Ibrahim Mudeiris is seen speaking to a congregation. He says: "We have ruled the world before, and by Allah, the day will come when we will rule the entire world again! The day will come when we will rule America. The day will come when we rule Britain and the entire world!" Abdul Rahman Saleem speaks in English: "You will take over the USA! You will take over the UK! You will take over Europe! You will defeat them all! You will get victory! You will take over Egypt! We trust in Allah!" Demonstrators outside the Danish embassy to Britain are shown holding signs that read: "Islam will dominate the world" and "Freedom go to hell".

==== Islam and the Netherlands ====

The film's depiction of a girl being strapped down in preparation for female genital mutilation.

The final segment of the film deals with issues related to Islam in the Netherlands, under the heading: "The Netherlands under the spell of Islam". These issues include opposition to democracy, Islamic views on homosexuality and women's treatment in Islam.

An unidentified person claims that "The mosque will be part of the system of the government of Holland", in an apparent refusal to accept liberal democracy. Wilders juxtaposes a newspaper headline "Cabinet: no ban on burqa" against a Muslim woman fully covered up. A graph illustrating the number of Muslims in the Netherlands since 1909 is shown against a background of Muslim women. Dutch police are shown removing their shoes before entering a mosque. A Dutch Muslim expresses his desire to enact an honour killing, if his mother or sister commits zina, the Islamic concept of extramarital sex. Another condemns homosexuality, saying "Islam considers something like that a crime".

A postcard is shown, ostensibly from the Netherlands, with pictures of mosques in place of visitor attractions, with the words "Groeten uit Nederland" ("Greetings from the Netherlands") superimposed.

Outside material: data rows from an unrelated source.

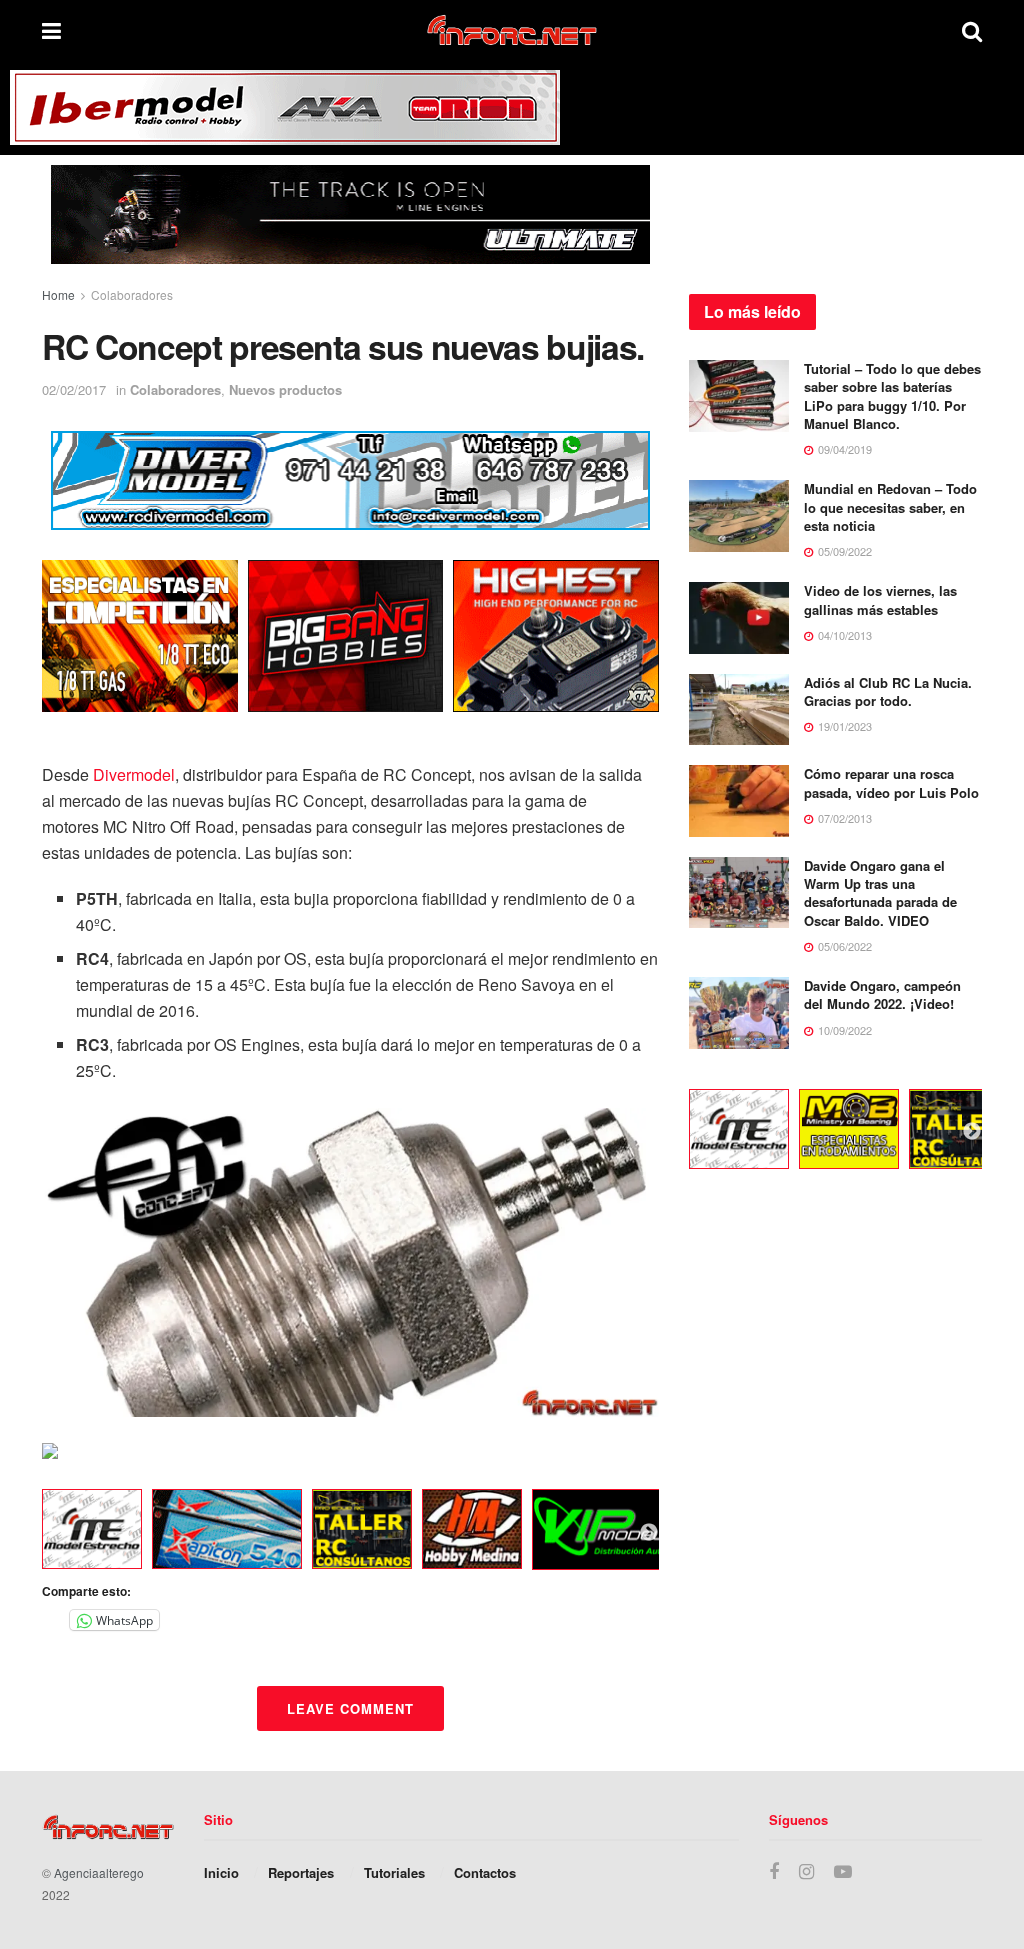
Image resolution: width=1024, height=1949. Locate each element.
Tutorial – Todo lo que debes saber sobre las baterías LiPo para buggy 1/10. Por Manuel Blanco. (892, 396)
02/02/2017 (74, 389)
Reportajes (301, 1872)
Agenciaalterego (99, 1872)
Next (649, 1533)
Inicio (221, 1872)
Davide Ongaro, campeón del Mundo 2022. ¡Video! (882, 994)
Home (58, 294)
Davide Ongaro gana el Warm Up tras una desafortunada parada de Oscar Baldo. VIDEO (880, 893)
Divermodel (134, 774)
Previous (27, 1533)
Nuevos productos (285, 389)
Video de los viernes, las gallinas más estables (880, 599)
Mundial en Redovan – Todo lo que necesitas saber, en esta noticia (890, 506)
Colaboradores (132, 294)
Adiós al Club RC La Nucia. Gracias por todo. (888, 691)
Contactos (485, 1872)
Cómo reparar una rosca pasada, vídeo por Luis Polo (891, 782)
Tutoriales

Audio recordings that are said to have been taken from mosques in the Netherlands show Imams denouncing political parties, "worldly concepts like liberalism [and] democracy". Another states that female adulterers must be "stoned" to death, even when the man commits the adultery. A graphic image of gays being hanged, under Sharia law is a depiction of a possible future dystopian Netherlands. A series of clips show female genital cutting, a woman's disembodied head lying on a floor, and a burqa-clad woman being shot through the head by a man.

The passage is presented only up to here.